Brief 1 =
Rewrite the paragraph of the smart farming post that begins "What to do? Supported by NASA" as a short bulleted list that keeps its main facts.

Document segment =
****

This is the second in a series on Smart Farming; this one focusing on things way above the Earth and well, the earth of the Earth.  This is a post about how technology projects can be applied to increasingly important sustainability issues of all sorts, including, literally the soil under our feet.  It’s also a post about collaboration, combining different disciplines, and listening to stakeholders, all important principles of the 7th Edition PMBOK® Guide.

  I open with a quote from the article from UMass Magazine.

A few years ago, (UMass) geosciences Assistant Professor Isaac Larsen was driving along in the Midwest, near where he grew up. “The hilltops in the landscape no longer had organic rich soil—just subsoil. I could tell by the color,” he recalls. A big driver of soil erosion and degradation is the plow. “Every time a plow goes across the landscape, it fluffs up the soil,” Larsen explains, "and the soil moves down the slope.” Over the course of a century and a half, that’s a lot of soil.

What to do? Supported by NASA, Larsen and his team are utilizing satellite imagery to analyze the problem. “We can relate soil color that we see in satellite imagery to the amount of carbon in the soil, and then relate that amount of carbon to a soil horizon,”—or soil layer—explains Evan Thaler, a doctoral student working with Larsen. The team has been able to show that around a third of all cultivated land in the United States has lost its rich topsoil. “The next step,” says Thaler, “is for policy makers to incorporate this information. If we can rebuild the carbon in the hilltops, we’re actually pulling carbon dioxide out of the atmosphere and putting it back in the soil, so it’s absolutely a climate change issue as well.” Larsen backs that up. “We have to mitigate the effect we’ve had,” he says. “Restoration of carbon to soils is one piece of the solution.”

So, this project was about applying satellite technology and business intelligence (BI) to collate and advance data into information, into knowledge, providing wisdom – a key theme for project managers.  If you are not familiar with the DIKW pyramid, today is the day you should investigate it.  You can start with this excellent article (Click here to read an outstanding article on the topic).

****

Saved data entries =
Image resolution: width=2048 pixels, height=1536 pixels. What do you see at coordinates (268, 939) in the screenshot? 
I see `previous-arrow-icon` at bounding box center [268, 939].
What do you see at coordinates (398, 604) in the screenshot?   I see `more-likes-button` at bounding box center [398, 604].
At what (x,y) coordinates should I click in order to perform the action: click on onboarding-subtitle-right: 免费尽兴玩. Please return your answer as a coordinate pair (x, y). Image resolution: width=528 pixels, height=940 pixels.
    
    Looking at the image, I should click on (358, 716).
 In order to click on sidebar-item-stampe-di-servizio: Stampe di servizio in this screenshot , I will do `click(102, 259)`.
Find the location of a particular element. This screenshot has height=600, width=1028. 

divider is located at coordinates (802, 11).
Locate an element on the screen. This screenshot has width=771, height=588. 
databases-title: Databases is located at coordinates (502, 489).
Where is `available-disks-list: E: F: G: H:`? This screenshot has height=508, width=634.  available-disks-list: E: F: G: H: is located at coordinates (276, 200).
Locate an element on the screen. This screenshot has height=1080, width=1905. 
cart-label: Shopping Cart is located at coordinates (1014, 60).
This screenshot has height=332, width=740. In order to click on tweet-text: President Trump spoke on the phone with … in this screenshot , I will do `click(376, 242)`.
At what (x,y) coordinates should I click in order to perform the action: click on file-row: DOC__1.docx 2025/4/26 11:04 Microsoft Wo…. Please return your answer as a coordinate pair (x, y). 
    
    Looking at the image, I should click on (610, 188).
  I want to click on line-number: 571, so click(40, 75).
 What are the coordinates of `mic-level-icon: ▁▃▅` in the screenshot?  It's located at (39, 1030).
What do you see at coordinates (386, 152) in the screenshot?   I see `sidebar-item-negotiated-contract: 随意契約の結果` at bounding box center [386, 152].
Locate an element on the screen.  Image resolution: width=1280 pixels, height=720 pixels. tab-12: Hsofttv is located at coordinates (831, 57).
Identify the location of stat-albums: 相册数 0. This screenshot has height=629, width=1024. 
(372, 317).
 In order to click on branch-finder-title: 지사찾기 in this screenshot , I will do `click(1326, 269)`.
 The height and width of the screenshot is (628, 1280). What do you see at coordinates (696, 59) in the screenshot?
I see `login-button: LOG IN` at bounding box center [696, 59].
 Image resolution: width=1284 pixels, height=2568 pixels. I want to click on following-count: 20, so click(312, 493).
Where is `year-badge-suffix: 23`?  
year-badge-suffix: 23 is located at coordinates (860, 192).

****

Brief 2 =
Give the saved data entries from the line containing "Identify the location" through the line containing "(372, 317).", inclusive, as a Markdown table with the columns Row and Line, leaving out any blank lines.

Exercise response 1 =
- With NASA support, Larsen and his team use satellite imagery to analyze soil loss.
- Evan Thaler, a doctoral student working with Larsen, explains that soil color in satellite imagery can be related to the amount of carbon in the soil. That carbon can in turn be related to a soil horizon, or soil layer.
- The team has shown that around a third of all cultivated land in the United States has lost its rich topsoil.
- Thaler says the next step is for policy makers to incorporate this information.
- Thaler also says that rebuilding carbon in the hilltops pulls carbon dioxide out of the atmosphere and puts it back in the soil, which makes this a climate change issue as well.
- Larsen says the effect must be mitigated, and that restoring carbon to soils is one piece of the solution.

Exercise response 2 =
| Row | Line |
|---|---|
| 1 | Identify the location of stat-albums: 相册数 0. This screenshot has height=629, width=1024.  |
| 2 | (372, 317). |